Pertama; Mengingat isu ini muncul sedemikian rupa di saat antiklimak kasus skandal Bank Century yang dibawa ke sidang paripurna DPR dan menghasilkan keputusan melalui voting opsi- C yang mengarah kepada “kontraksi kekuasaan” jika hasil sidang DPR ini dilanjutkan keputaran berikutnya.
Kedua; Begitu juga isu ini muncul jelang kedatangan Obama ke Indonesia, dan seolah menjadi sesuatu yang harus dimunculkan melalui perhatian pemerintah ketika presiden RI (SBY) saat memimpin rapat terbatas bidang politik, hukum dan keamanan (Polhukam).
SBY menagih tindak lanjut pemberian grasi dan pemberantasan terorisme. SBY juga mengingatkan pemberantasan terorisme tetap menjadi agenda dalam penegakan hukum dan HAM. (detik.com, 5/3)

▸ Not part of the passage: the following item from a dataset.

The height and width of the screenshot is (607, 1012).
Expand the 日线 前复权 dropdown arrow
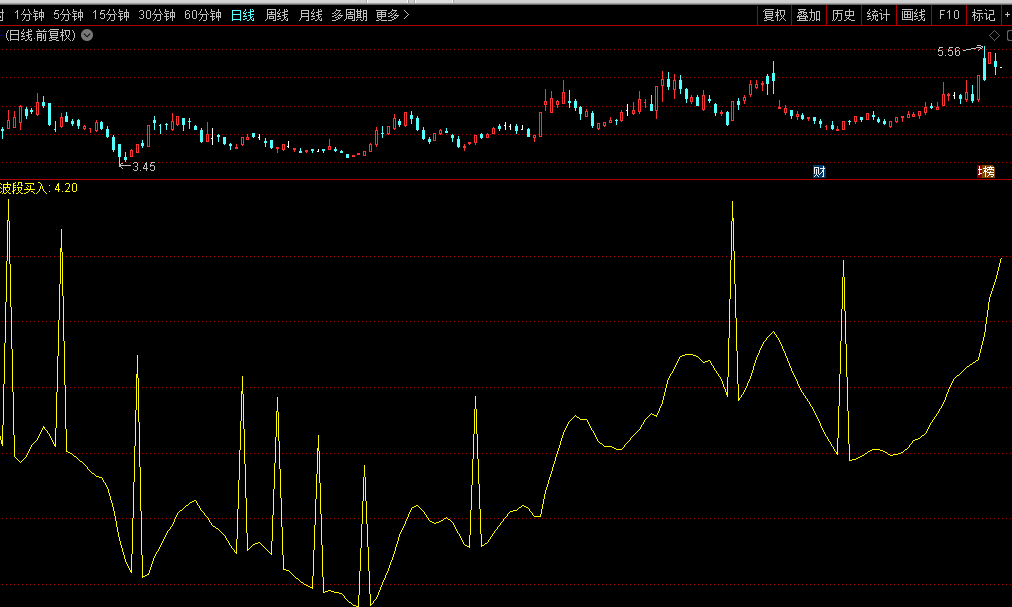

Begitu juga dengan sigap SBY memberikan pernyataan resminya melalui media televisi, bahwa kelompok Jalin tidak terkait dengan GAM dan lebih condong kepada justifikasi kelompok tersebut adalah teroris dan sikap ini juga di aminkan oleh penguasa setempat (Aceh; Irwandi Y).
Ketiga: Selain itu, proyek kontra-terorisme menjadi salah satu prioritas 100 hari program kerja pemerintahan SBY, dalam 100 hari itu diharapkan bisa dirumuskan blue print tentang penanganan terorisme ini dan implementasinya tentu membutuhkan waktu panjang dan lebih dari 100 hari. Hal ini menjadi salah satu substansi dari pertemuan National Summit di Jakarta pada 29-31 Oktober 2009.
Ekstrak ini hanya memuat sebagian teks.